Posted on 05/08/2010 10:56:22 PM PDT by ErnstStavroBlofeld
When my old man was flying in B-24's (bombardier), the ground-echelon sergeants who'd had training on MG's would occasionally be called up to fill gaps in the aircrew lists. One of the sergeants in the squadron's ground-echelon roster from October, 1942, was with the old man's much-shuffled aircrew, in a new a/c, when they disappeared during the first Ploesti raid on August 1, 1943. Dad didn't make the trip: they did a big personnel reshuffle just before moving the air group from England to Libya, the flying officers grounded for medical or on sick call got moved to base ops so the squadron skippers could get fresh duty-ready officers (only way they could wangle that), and off they went in a big cloud of dust on temporary transfer to Ninth Air Force and the pleasures of Bizerte. My old man thought his navigator had gone down, too, but then he ran into him in the Lowry AFB O-club in Denver in 1951: the guy had been in the shuffle, too, and got shipped out to a sister squadron for two draft choices to be named later. (He went on the raid, though.) Each thought the other had gone down with their crew.

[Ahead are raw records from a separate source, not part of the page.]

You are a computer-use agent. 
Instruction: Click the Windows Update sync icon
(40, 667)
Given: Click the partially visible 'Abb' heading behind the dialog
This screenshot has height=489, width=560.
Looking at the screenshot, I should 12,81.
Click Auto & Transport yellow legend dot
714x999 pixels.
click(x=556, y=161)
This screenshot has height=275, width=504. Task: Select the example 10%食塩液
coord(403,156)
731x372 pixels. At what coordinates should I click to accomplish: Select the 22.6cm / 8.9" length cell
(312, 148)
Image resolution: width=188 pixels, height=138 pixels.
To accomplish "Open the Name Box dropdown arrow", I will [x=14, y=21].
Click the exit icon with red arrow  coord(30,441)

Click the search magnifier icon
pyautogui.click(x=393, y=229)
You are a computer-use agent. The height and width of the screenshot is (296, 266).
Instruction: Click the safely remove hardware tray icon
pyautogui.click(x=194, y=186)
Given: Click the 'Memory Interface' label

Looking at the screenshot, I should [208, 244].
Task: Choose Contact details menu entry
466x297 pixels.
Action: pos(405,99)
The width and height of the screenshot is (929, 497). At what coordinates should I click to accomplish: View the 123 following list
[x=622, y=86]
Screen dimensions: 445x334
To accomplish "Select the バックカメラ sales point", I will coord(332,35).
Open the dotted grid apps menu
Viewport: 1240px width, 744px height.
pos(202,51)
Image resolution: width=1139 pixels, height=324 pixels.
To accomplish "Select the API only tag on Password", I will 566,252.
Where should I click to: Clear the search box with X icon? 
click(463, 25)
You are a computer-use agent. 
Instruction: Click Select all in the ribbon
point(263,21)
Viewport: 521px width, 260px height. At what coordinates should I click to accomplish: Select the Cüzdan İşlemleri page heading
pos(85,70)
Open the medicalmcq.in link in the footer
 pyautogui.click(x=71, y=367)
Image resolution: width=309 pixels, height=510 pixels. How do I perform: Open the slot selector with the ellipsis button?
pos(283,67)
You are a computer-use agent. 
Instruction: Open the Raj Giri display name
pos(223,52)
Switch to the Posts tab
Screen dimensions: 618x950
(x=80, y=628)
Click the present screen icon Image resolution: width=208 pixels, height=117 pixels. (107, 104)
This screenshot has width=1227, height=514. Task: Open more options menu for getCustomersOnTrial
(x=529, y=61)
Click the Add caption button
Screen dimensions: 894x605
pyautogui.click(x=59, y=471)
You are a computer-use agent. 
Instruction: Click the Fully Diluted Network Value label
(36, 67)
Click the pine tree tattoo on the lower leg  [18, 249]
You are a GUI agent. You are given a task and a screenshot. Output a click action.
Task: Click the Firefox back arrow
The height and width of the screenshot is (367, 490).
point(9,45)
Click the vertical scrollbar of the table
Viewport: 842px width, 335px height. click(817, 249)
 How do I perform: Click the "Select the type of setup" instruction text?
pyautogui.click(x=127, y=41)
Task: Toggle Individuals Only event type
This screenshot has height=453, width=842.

As a jet jockey on active duty, I walked the walk and talked the talk, but later in my career as a test pilot I came to realize that helo and tiltrotor aircrews served the grunts far more directly and regularly than we fast-movers do. And flying their machines takes every bit as much skill as flying a jet. I have the utmost respect for rotorheads regardless of which service.